## [Required action]
In the data that follows, how many lines include the string "computer"? Answer with the number alone.

Saved entries
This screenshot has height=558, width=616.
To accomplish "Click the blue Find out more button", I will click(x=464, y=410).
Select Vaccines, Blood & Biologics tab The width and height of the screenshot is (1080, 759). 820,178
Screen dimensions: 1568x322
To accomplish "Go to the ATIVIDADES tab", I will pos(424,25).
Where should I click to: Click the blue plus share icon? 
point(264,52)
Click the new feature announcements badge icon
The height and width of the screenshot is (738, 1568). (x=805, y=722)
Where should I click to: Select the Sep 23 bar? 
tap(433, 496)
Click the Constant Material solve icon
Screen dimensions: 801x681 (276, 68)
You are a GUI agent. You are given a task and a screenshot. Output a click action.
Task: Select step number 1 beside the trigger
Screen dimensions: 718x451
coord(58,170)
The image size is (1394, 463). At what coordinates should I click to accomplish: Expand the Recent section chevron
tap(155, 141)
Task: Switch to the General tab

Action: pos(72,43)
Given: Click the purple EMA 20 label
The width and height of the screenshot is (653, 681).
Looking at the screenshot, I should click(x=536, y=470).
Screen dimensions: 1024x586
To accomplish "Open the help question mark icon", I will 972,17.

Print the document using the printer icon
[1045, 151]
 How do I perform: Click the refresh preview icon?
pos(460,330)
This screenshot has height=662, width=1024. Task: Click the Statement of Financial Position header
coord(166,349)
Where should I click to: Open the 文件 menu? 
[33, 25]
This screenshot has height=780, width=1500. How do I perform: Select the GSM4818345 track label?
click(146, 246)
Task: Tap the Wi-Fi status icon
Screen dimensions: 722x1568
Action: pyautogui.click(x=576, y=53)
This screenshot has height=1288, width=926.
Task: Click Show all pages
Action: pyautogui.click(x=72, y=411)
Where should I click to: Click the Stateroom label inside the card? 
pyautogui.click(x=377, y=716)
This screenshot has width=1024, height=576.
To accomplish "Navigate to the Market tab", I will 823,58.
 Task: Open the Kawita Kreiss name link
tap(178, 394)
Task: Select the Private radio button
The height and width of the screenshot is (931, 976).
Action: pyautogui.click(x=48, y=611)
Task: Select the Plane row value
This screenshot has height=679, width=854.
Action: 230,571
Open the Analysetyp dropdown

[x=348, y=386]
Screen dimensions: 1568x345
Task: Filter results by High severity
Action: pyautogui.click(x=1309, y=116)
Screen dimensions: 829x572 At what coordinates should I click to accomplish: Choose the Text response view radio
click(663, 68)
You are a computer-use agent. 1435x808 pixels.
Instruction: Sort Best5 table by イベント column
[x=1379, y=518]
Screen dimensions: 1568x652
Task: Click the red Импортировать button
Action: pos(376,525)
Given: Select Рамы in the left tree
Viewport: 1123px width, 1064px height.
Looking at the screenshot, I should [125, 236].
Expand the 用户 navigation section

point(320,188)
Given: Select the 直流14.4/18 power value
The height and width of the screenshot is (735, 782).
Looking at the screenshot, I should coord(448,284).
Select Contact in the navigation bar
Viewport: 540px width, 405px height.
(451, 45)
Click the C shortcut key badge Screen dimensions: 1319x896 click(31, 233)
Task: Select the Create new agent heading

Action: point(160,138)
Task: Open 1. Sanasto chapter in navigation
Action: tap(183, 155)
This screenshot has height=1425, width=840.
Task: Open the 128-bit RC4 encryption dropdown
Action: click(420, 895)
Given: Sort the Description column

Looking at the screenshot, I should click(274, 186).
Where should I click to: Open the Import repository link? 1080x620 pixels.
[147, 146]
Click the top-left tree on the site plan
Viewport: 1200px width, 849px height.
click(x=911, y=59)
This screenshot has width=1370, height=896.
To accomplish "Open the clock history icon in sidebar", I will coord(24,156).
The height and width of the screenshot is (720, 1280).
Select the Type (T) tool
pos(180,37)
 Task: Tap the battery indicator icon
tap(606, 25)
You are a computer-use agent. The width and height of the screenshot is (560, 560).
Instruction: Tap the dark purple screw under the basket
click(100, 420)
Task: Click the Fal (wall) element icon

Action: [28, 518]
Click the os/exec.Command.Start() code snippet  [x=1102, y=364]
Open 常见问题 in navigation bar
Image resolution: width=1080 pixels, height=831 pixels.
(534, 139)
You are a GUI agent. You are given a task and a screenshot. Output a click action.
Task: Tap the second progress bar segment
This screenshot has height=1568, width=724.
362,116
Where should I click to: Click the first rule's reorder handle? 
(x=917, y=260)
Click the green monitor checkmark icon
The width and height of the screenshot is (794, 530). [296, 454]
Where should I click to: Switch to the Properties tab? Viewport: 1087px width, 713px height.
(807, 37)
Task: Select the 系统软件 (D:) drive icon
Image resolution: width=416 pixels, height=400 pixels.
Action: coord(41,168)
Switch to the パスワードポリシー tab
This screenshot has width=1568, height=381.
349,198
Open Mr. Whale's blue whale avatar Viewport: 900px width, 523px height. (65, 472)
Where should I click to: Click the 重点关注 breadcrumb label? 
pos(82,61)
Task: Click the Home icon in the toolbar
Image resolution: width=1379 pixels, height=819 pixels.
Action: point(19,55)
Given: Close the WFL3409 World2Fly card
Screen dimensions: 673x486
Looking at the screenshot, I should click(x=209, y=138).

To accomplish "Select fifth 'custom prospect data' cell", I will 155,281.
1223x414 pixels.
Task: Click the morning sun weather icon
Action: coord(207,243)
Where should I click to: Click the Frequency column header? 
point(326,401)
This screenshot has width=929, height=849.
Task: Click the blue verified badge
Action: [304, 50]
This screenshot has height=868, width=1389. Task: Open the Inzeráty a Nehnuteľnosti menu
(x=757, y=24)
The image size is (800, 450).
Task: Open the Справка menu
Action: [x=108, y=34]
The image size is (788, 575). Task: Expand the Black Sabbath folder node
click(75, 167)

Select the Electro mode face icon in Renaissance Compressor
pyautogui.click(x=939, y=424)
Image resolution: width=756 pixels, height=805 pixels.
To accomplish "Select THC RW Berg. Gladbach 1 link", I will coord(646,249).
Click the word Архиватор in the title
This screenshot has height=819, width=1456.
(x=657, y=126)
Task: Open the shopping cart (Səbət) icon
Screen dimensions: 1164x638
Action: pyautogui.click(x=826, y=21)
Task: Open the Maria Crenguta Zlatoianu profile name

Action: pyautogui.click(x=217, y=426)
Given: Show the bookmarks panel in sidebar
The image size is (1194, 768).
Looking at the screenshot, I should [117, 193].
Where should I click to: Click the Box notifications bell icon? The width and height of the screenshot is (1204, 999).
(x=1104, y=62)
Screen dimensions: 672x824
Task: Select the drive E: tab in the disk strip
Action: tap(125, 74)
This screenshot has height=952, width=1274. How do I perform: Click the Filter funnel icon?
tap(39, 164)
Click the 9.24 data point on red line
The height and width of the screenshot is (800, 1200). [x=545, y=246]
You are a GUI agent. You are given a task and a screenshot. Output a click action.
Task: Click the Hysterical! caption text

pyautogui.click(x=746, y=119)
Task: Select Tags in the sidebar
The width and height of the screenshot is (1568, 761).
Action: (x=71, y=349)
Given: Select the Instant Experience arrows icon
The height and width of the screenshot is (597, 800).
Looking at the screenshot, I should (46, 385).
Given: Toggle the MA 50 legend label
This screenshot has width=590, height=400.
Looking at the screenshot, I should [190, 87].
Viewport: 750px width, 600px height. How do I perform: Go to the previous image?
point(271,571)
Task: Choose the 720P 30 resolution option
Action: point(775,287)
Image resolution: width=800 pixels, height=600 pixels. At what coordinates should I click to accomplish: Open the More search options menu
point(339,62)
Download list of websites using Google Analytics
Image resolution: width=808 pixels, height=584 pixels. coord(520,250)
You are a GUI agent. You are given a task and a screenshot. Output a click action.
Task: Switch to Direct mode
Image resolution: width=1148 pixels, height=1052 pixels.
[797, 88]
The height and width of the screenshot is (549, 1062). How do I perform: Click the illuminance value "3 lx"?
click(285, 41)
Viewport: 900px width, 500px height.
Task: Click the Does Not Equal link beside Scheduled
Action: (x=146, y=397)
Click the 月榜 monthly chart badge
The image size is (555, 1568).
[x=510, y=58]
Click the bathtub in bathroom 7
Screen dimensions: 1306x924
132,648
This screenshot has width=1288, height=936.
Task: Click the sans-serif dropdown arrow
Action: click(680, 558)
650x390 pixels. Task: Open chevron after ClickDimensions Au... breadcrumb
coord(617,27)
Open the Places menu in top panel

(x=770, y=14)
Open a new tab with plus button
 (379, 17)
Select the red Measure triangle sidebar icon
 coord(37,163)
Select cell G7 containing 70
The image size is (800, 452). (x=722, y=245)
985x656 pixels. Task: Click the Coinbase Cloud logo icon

## [Result of this task]
2